#### [EXCERPT]
## Begin

Things I Learned From Being a Fit Bride: As Told By A Personal Trainer

I am not here to judge you or push my lifestyle on you, but I LOVE my lifestyle. I love how it makes me feel and look and I enjoy new things I discover about life and about myself throughout this journey.

My wonderful boyfriend of three years proposed back in October of 2016. All at once I began experiencing these feelings of excitement, surprise, love, happiness, and…..OMG…I need to start prepping! We are due to get married this May 2017 which is now less than two months away. And boy oh boy, are there some fun things I have learned along the way!

Being a bride is tough ya’ll. Plain and simple. It’s stressful no matter how you do it and the bride has this infinite amount of pressure on her to look her best, glow, make sure her guests had a great time, pay attention to her husband-to-be, there’s a lot of work and intricate details to go into all of this! And lo and behold, being a fit bride has some extra special details you didn’t think about until that moment hit!

  1. There is still such a thing as #sweatingforthewedding. You see it all the time: Girls get engaged and then they really start working out or watching their diet. It’s a fad really. There are bride workouts, special bride diets, they get their own hashtag. I mean c’mon, any good trainer will tell you to stop with this fad crap, right? Kind’a….I am not a fan of fads but I’ll be damned if the moment that ring slid past my knuckle I wasn’t already thinking about how I needed to get my butt in gear. Speaking of butt, once the honeymoon to sunny Punta Cana was booked, my butt has been a main focus in just about every workout session. Hey, I bought some new cheeky bikinis. What do you expect? While this may not be a “fad”, I sure did start focusing more on certain body parts and amping up my sweat sesh. And diet? Let’s see, I have (almost) successfully completed 30 days sugar free and salads are my stipple. Treats? Pizza still but it’s more rare than pre-engagement. *Tear*
  2. Wedding gowns were not designed for fit brides. Legit. CLOTHES were not designed for fit girls should be the correction, but for now we will stick to fussing over gowns. My poor little dress has been poked, cute, prodded, and resewn to adjust to my smaller waist, growing butt, and built back. *sigh* If I keep rowing I fear my shoulder could bust my gown. What’s a girl to do? Go strapless they say….sure…I have no boobs (thanks body fat percentage) but yea, I’d love to look like a board on my wedding day. Which brings me to….

## End

#### [MATERIAL PROVIDED]
## Begin

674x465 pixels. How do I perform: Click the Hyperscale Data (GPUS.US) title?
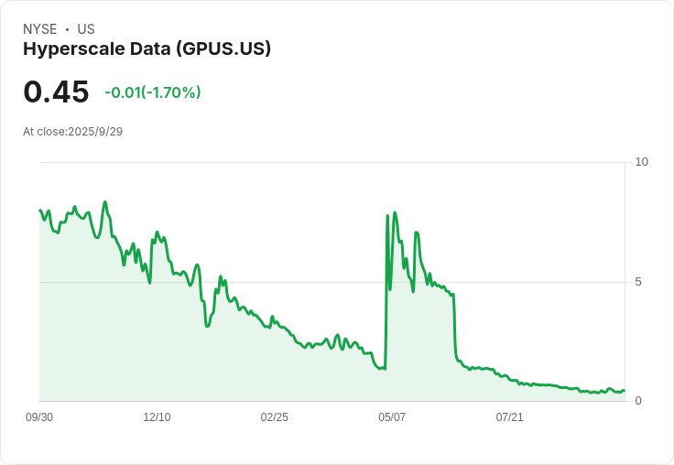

## End
## Begin

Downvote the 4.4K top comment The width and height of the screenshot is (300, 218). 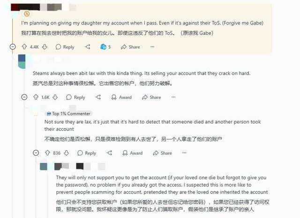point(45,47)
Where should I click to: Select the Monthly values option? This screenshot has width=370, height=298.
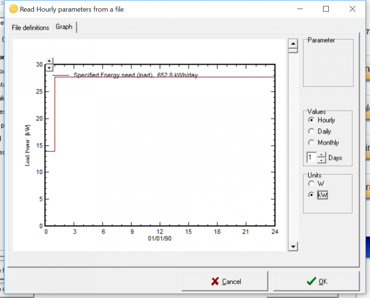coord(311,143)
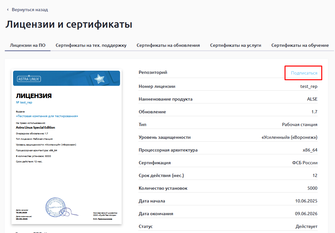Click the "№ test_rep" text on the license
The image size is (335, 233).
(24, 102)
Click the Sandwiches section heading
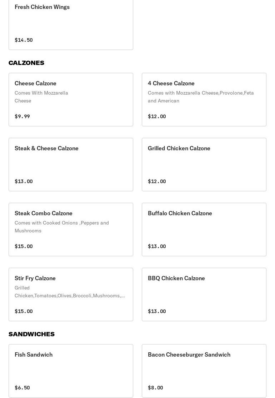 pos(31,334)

## End

#### [PROBLEM REQUIREMENTS]
Pick up the fit-bride post after its last line and keep writing it. This data comes from a different source than the text.

#### [TASK OUTPUT]
  3. Suddenly wishing you’d have opted for pre-bridal breast implants! Temporary procedure anyone? Yes, I have tried it all. Pushup bras, silicone bras that drawstring together (who thought of this silliness?), tape. “Tape?” Yes, tape. Kim Kardashian tapes her chest, so of course, like a dumbass…I thought I would follow the path of the world’s dumbest brunette. Girl, bye. That was a bad idea on so many levels! FINALLY, I have wiggled my way into a decent pushup bra that actually gives some idea of me having boobs. It’s a small idea, but it’s there!
  4. Beware of bruises in your wedding photos. I burst out in laughter even as I wrote that. Seriously though, let’s be real. I lift weights, sometimes heavy weights, and I jump. A lot. I try new moves that frankly I often suck at and am quite aware that I will likely injure myself but nooo, “Let’s challenge ourselves”,she says. I have been doing dead lifts with 35 pounds and banged my knees with both weights that left a nasty bruise for more than two weeks. Probably should have had that looked at! The point is, fitness can be a dirty business. Sometimes weighted squats bruise your shoulders and back and other times a weight might fall on your face when you forgot to hold onto it while doing that lat pull over! Be Aware that this will be quite obvious in wedding photos. But hey…why else did God invent Photo Shop!?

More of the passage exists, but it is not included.